## What you will do
Filter the data below down to the lines containing the string "width", and copy each of those lines out in full.

-- START OF Given records --

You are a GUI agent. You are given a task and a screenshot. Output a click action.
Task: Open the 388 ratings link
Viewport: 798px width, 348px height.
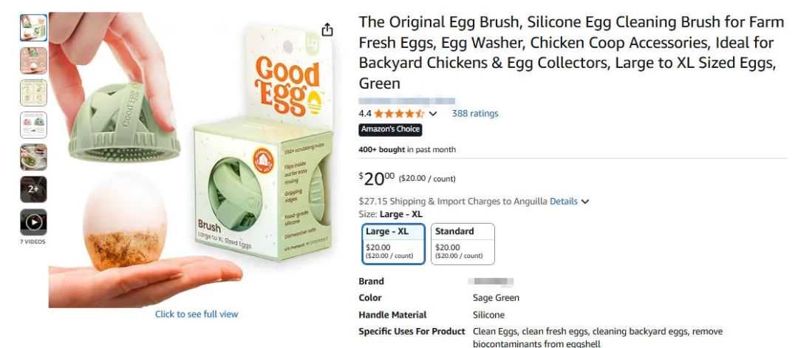coord(475,113)
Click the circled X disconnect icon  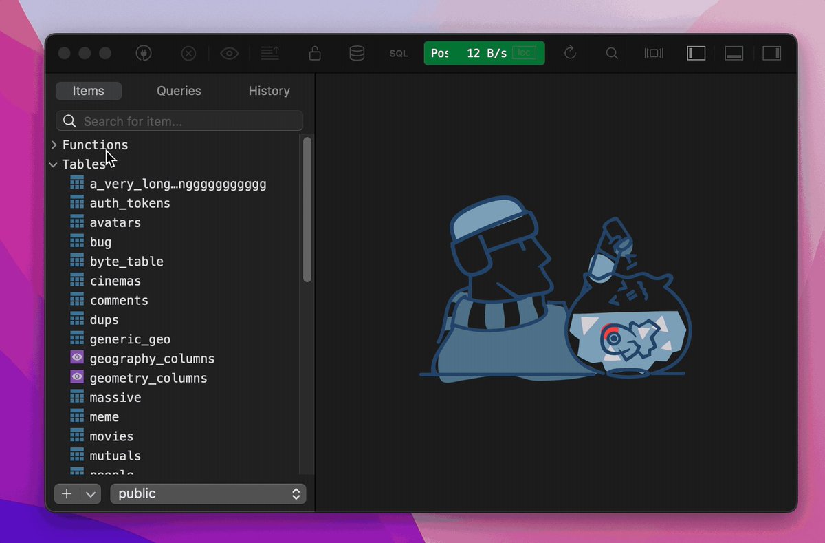(x=188, y=53)
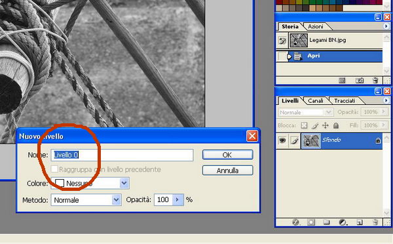Toggle visibility of the Sfondo layer
393x244 pixels.
(x=282, y=140)
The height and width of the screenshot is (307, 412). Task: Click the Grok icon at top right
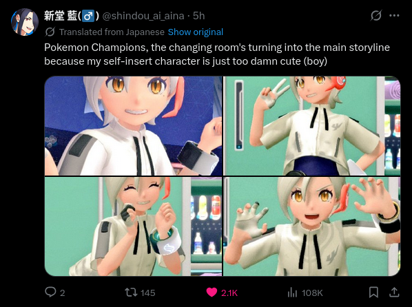376,16
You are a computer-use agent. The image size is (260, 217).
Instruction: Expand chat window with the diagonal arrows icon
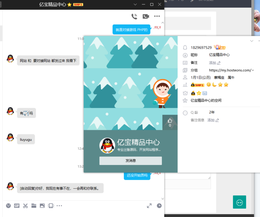pos(149,206)
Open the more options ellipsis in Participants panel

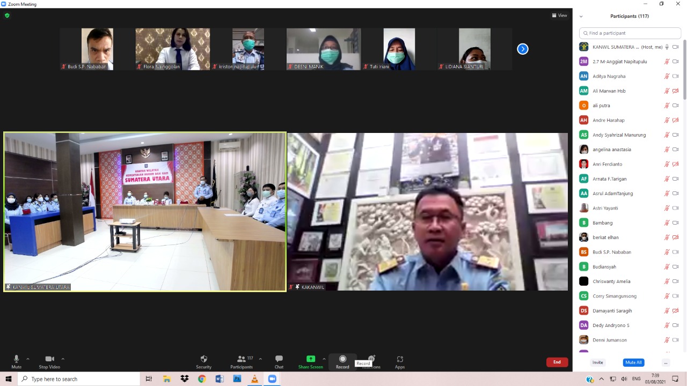coord(666,363)
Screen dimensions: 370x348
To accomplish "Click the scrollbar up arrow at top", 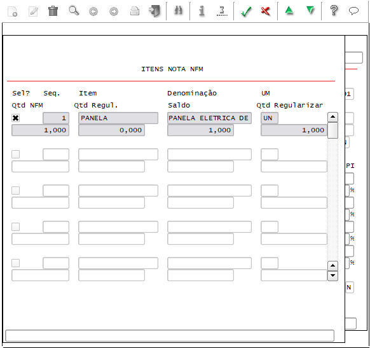I will 332,117.
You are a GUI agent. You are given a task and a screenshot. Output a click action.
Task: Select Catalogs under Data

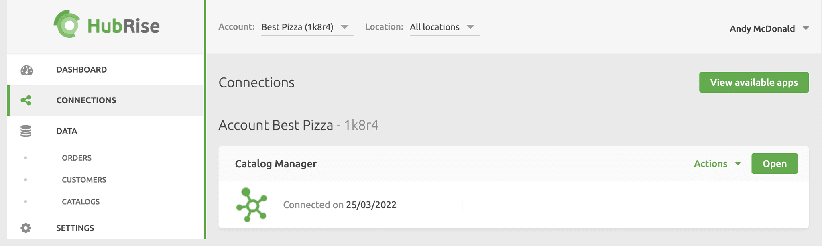pos(81,201)
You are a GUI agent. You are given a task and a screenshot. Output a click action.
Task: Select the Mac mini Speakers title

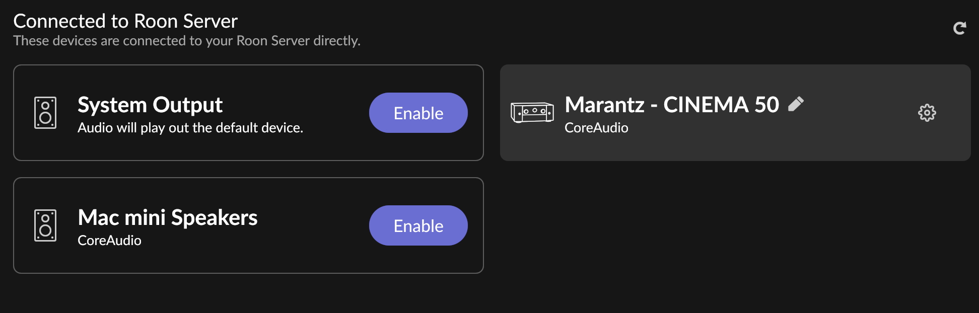coord(168,218)
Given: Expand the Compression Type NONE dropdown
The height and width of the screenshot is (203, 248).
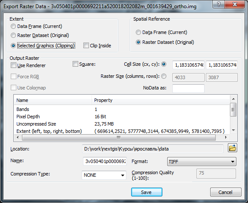Looking at the screenshot, I should 104,175.
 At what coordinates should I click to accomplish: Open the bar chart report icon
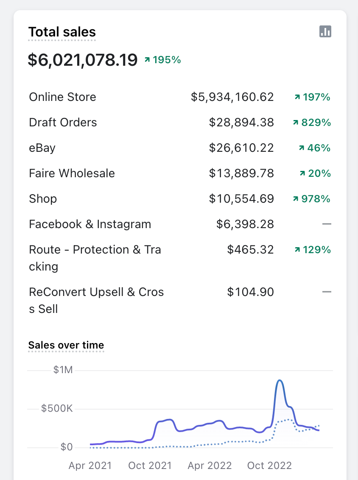(325, 31)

-- END OF Given records --

## Task solution
Viewport: 798px width, 348px height.
The height and width of the screenshot is (307, 412). Task: Click the Grok icon at top right
The height and width of the screenshot is (203, 248).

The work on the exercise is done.